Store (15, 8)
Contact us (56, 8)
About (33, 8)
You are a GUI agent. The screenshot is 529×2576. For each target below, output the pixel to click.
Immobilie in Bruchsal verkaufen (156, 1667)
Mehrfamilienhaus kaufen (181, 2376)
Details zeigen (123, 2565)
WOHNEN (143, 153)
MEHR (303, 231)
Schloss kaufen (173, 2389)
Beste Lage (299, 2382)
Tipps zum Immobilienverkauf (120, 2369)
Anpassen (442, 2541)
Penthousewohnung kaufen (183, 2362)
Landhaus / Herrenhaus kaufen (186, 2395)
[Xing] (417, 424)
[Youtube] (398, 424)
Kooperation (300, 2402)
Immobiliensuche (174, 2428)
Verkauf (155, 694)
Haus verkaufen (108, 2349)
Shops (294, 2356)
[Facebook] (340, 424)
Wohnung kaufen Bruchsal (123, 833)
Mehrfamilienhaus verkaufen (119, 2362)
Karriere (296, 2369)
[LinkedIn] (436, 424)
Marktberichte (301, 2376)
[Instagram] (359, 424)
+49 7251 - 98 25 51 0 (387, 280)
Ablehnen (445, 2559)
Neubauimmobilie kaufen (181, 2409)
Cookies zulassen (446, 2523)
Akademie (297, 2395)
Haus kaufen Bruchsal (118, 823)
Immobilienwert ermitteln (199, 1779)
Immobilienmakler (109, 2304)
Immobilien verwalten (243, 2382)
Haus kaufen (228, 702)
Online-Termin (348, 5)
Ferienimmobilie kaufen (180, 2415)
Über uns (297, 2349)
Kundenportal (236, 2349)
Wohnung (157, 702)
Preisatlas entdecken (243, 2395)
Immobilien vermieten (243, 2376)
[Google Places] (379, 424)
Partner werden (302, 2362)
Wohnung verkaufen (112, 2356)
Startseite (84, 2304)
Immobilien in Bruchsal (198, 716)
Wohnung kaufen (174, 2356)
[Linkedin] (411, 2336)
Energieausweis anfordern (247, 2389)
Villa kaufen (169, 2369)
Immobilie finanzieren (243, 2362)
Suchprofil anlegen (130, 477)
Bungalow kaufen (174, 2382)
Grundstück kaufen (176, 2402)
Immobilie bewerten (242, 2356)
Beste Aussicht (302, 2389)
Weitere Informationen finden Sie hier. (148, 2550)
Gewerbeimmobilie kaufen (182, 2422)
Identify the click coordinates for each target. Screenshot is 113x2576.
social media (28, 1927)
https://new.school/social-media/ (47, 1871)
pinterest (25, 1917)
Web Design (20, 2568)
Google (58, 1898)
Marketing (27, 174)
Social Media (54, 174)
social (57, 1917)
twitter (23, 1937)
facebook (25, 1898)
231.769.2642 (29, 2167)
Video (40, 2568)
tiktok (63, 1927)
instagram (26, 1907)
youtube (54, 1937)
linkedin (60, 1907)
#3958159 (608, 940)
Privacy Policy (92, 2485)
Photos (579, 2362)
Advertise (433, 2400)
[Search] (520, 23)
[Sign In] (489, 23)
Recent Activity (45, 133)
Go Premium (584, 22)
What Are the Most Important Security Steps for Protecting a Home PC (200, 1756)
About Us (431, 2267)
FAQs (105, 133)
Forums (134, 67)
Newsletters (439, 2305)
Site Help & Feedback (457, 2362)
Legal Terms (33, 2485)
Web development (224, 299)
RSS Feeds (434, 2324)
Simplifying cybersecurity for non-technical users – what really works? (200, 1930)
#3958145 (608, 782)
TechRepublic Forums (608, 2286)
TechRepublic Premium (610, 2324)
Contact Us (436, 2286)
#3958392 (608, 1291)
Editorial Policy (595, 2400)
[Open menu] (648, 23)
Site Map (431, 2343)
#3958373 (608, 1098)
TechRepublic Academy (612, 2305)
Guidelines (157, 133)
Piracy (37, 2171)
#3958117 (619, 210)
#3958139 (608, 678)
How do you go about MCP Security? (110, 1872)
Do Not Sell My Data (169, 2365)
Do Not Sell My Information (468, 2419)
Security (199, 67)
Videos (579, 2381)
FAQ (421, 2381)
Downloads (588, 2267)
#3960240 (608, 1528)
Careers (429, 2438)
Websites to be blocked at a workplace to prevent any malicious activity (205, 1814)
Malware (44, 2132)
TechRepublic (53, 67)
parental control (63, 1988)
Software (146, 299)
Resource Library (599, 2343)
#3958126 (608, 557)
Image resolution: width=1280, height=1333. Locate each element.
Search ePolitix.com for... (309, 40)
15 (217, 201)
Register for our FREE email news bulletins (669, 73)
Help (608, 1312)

--------------------------------

Your task> Given the records above, reproduce precisely and only the lines between the line holding "[Search] (520, 23)" and the line holding "RSS Feeds (434, 2324)", inclusive.

Result for this exercise>
[Search] (520, 23)
[Sign In] (489, 23)
Recent Activity (45, 133)
Go Premium (584, 22)
What Are the Most Important Security Steps for Protecting a Home PC (200, 1756)
About Us (431, 2267)
FAQs (105, 133)
Forums (134, 67)
Newsletters (439, 2305)
Site Help & Feedback (457, 2362)
Legal Terms (33, 2485)
Web development (224, 299)
RSS Feeds (434, 2324)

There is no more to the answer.